We’re taking a look at some of the books that have impacted us the most over the years, both fiction and non-fiction. Thanks to That Artsy Reader Girl for carrying on the Top Ten Tuesday tradition!
The Magicians by Lev Grossman
One of the books I credit with getting me back into modern fantasy, The Magicians is a bit like The Catcher in the Rye meets Harry Potter. Quentin Coldwater is an incredibly self-centered and troubled protagonist, and he is a joy to read about.
The Catcher in the Rye by J. D. Salinger
I was fortunate enough to read this classic on my own outside of school—I discovered many favorites through English class, but it’s nice to read and analyze a classic at your own pace. This book is a divisive one, but I will always find the innermost thoughts of Holden Caulfield fascinating.
A Wizard of Earthsea by Ursula K. Le Guin
From the very first pages, I knew that this book was a magical artifact.

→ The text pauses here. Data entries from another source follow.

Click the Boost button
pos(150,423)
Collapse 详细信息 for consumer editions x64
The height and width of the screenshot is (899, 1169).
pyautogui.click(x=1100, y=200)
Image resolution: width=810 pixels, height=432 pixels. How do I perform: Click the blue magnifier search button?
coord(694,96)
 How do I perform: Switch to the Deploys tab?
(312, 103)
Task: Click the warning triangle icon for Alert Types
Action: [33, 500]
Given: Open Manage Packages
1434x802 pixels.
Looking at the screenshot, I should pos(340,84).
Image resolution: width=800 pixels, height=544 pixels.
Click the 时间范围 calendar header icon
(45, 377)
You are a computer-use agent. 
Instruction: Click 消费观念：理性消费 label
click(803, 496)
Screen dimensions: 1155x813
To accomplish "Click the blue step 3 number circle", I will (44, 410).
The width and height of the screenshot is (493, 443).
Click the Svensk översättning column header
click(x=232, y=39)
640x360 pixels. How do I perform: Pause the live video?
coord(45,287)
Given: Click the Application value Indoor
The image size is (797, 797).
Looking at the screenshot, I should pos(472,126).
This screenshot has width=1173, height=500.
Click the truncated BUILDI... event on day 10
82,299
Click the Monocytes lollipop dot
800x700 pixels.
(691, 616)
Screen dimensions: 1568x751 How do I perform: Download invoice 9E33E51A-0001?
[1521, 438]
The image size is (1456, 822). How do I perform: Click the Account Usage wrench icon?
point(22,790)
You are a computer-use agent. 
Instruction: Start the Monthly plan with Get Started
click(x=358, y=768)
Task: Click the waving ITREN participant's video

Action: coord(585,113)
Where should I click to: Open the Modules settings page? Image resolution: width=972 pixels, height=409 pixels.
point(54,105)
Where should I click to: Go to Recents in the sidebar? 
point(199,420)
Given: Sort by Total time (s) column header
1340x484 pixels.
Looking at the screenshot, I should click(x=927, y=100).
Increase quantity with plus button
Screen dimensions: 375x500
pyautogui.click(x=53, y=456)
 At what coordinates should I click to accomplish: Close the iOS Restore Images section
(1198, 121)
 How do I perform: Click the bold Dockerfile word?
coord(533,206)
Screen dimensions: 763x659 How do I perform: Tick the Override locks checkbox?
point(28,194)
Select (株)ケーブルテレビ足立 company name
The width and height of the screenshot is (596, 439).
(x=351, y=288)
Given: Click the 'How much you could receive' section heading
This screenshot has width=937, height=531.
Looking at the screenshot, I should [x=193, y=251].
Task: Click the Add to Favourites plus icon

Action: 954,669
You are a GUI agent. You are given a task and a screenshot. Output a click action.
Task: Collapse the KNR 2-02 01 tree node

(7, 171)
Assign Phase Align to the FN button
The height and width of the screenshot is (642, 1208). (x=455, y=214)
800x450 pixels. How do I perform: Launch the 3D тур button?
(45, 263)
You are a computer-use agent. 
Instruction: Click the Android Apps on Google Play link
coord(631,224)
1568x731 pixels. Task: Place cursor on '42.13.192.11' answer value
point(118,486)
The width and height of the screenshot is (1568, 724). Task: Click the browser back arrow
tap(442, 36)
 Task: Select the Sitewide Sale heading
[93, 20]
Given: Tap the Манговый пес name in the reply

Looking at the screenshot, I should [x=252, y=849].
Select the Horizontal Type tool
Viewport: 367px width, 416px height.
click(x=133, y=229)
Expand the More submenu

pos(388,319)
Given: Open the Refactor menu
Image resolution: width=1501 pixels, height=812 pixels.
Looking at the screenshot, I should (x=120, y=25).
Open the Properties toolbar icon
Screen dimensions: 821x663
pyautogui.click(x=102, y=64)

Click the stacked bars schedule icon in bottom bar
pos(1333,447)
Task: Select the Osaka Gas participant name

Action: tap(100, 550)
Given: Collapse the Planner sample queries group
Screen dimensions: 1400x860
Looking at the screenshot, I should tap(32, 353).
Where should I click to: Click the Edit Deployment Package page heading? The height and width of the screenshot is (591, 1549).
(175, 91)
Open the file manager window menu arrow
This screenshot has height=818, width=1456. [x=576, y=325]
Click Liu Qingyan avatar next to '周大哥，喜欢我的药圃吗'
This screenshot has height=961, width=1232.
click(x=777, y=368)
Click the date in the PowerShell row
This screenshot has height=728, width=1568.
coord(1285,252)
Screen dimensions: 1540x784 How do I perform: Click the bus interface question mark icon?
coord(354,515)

And of course, Ged would get along well with Holden and Quentin.
Mortal Engines by Philip Reeve
I’ve probably re-read this book more than just about any other, and its uniquely dystopian steampunk setting will always captivate me. The whole quartet is wonderful, and the first book stands on its own as a great sci-fi adventure.
The Martian Chronicles by Ray Bradbury
This is without a doubt the book that got me hooked on sci-fi in middle school, and every re-read through the years has only improvised it.
The Alchemist by Paulo Coelho
I read this one for the first time my freshman year of high school and I’ve read it nearly every year since. It’s an inspiring book and I always find something new in it upon each re-read.
Educated by Tara Westover
I read this one with my dad last year and it’s an incredibly powerful book that my brain had come back to several times since reading; with certain scenes seared into my memory. I’m grateful to have read it along with my dad and to share in such an intense experience.
Because of Winn-Dixie by Kate DiCamillo
This one really got me into reading as a kid. I read it along with my mom and it was a really special experience that has stuck with me all these years later.
Anything by Joan Didion
Her writing and perspective have always drawn me in and taught me a great deal. From Slouching Towards Bethlehem to Where I Was From and all the works in between, I’m grateful to have read them all.
The Library Book by Susan Orlean
Before reading this one, I didn’t think I could love libraries any more than I already did. But Orlean gives readers a much deeper understanding of the incredible value of our libraries, and what it took to get them to where they are today.